## TRECHO DA PÁGINA
┏━━

A situação atual na luta contra certos tipos de crime mostra que determinadas pessoas apresentam um risco potencial de se vincularem a atividades criminosas e que os sistemas de vigilância em massa baseados em algoritmos as identificam como pessoas de interesse ou “pré-suspeitos”. Uma vez classificadas pelo algoritmo nessa categoria, elas podem estar sujeitas a vigilância permanente, justamente para coletar inteligência e realizar uma análise mais específica dos riscos potenciais. A “pessoa de interesse” é, então, colocada sob vigilância policial ou de inteligência e, a partir daí, resta apenas um passo para a persecução penal: a análise de todos esses dados digitais para gerar indícios suficientes para iniciar o processo criminal.

ConJur O Superior Tribunal de Justiça vem traçando algumas diretrizes sobre a devida documentação da cadeia de custódia de provas digitais no Brasil. Mas ainda não há uma lei específica ou outras normativas sobre o tema. E os órgãos de persecução penal têm dificuldade de resguardar a prova digital. Qual a situação na Espanha e na Europa?
Lorena Bachmaier Winter A Lecrim não contém uma regulamentação completa sobre a cadeia de custódia das diferentes provas, apenas regras isoladas sobre a segurança e a preservação das provas. Mas não significa que isso não tenha sido desenvolvido e exigido em processos criminais.

O Supremo Tribunal da Espanha vem definindo há anos o que entende por “cadeia de custódia”:

A cadeia de custódia é um conjunto de atos destinados a coletar, transferir e preservar as provas e os vestígios obtidos no curso de uma investigação criminal, atos esses que devem obedecer a uma série de requisitos, a fim de garantir a autenticidade, a inalterabilidade e a indenidade das fontes de prova. A integridade da cadeia de custódia garante que, desde o momento em que os vestígios relacionados ao crime são coletados até se tornarem provas concretas no momento do julgamento, o que estará sujeito à imediação, à publicidade e ao contraditório das partes e ao julgamento do tribunal é o mesmo(decisão de 2015).

A manutenção da cadeia de custódia não tem um fim em si mesma, mas tem um valor instrumental. A única coisa que ela garante é a indenidade da prova desde o momento em que é coletada até sua análise, o que, em caso de violação, pode afetar a credibilidade da análise, mas não sua validade.

Em termos de provas eletrônicas, os protocolos seguidos são principalmente os desenvolvidos pela Rede Europeia de Institutos de Ciência Forense (ENFSI), que são muito semelhantes às normas da Organização Internacional para Padronização (ISO), às normas da Associação Espanhola de Normalização (UNE) ou às diretrizes elaboradas pelo Escritório das Nações Unidas sobre Drogas e Crime (UNODC).

┗━━

## BLOCO DE DADOS

┏━━

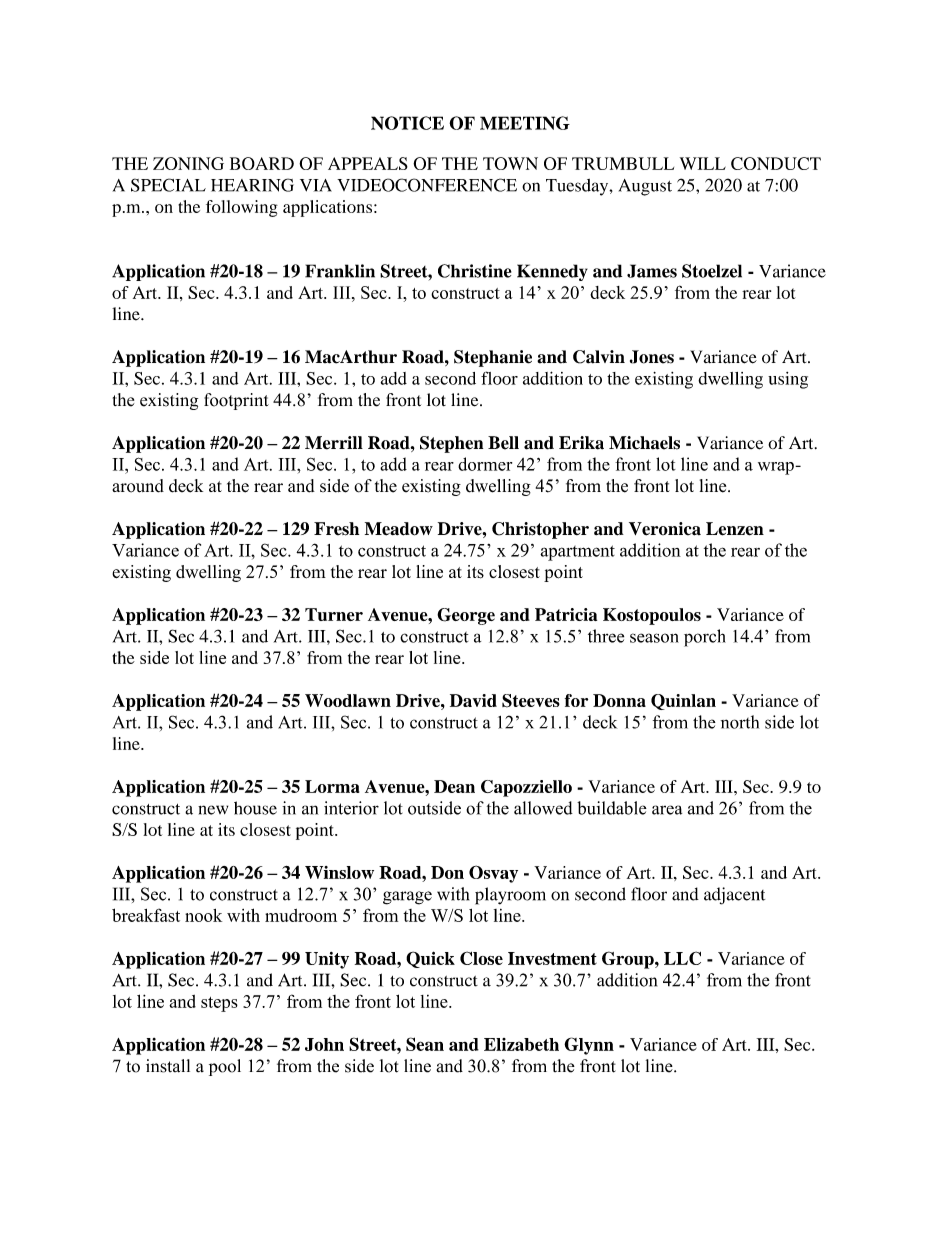  What do you see at coordinates (225, 1067) in the screenshot?
I see `pool` at bounding box center [225, 1067].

┗━━

## CONJUNTO DE TAREFAS
a - Responda às perguntas abaixo com base no trecho da página.
(i) Como os sistemas de vigilância em massa baseados em algoritmos identificam as pessoas com risco potencial de se vincularem a atividades criminosas?
(ii) Segundo Lorena Bachmaier Winter, o que a Lecrim contém sobre a cadeia de custódia?
(iii) Quais protocolos são principalmente seguidos em termos de provas eletrônicas?
b - Copie do trecho da página, sem nenhuma alteração, a parte que começa em "A manutenção da" e segue até "não sua validade.".
c - Prossiga com o trecho da página sobre a cadeia de custódia de provas, começando logo após a última frase apresentada.

## LISTA DE RESPOSTAS
a -
(i) Como pessoas de interesse ou "pré-suspeitos".
(ii) Apenas regras isoladas sobre a segurança e a preservação das provas.
(iii) Os desenvolvidos pela Rede Europeia de Institutos de Ciência Forense (ENFSI).

b -
A manutenção da cadeia de custódia não tem um fim em si mesma, mas tem um valor instrumental. A única coisa que ela garante é a indenidade da prova desde o momento em que é coletada até sua análise, o que, em caso de violação, pode afetar a credibilidade da análise, mas não sua validade.

c -
Todos esses protocolos são muito semelhantes e estabelecem um sistema de gerenciamento de documentos desde o momento inicial da aquisição da prova até sua valoração no julgamento, registrando detalhadamente as ações que foram realizadas nos dados ou suportes eletrônicos e documentando quem as realizou, sempre preservando a cópia espelhada. Obviamente, na prática, esse processo de documentação variará, dependendo do tipo de acesso aos dados digitais (remoto ou in situ, com ou sem um computador aberto, se o computador ou terminal está ou não conectado a uma rede etc.).

As normas internacionais também estabelecem que o registro e a análise de computadores apreendidos devem ser realizados, se possível, em um laboratório forense. O Comissariado Geral da Polícia Científica da Espanha e sua unidade tecnológica seguem as recomendações dos Laboratórios Forenses da Organização Internacional de Polícia Criminal (Interpol).

A partir da aceitação de que os protocolos para preservar a cadeia de custódia são essenciais para garantir a autenticidade das provas, inclusive as eletrônicas, surge a questão das consequências probatórias da quebra da cadeia de custódia.

Alguns sistemas jurídicos — aqueles que baseiam a admissibilidade da prova na confiabilidade da fonte da prova — tenderão a excluir essa prova e impedir que ela seja valorada no julgamento.

Nos ordenamentos jurídicos em que a admissibilidade da prova não é determinada pela sua confiabilidade, mas a exclusão da prova é baseada apenas na sua ilicitude vinculada à proteção dos direitos fundamentais, uma violação das regras da cadeia de custódia não levará imediatamente à inadmissibilidade da prova eletrônica.

Entretanto, como tal violação introduz dúvidas sobre a autenticidade da prova eletrônica, isso deve ser levado em conta pelo juiz ao valorar a prova. Como no caso de uma testemunha que se sabe ter faltado com a verdade a respeito de algumas informações: o testemunho não é excluído, mas essa perda de credibilidade deve ser levada em conta na hora de avaliá-lo.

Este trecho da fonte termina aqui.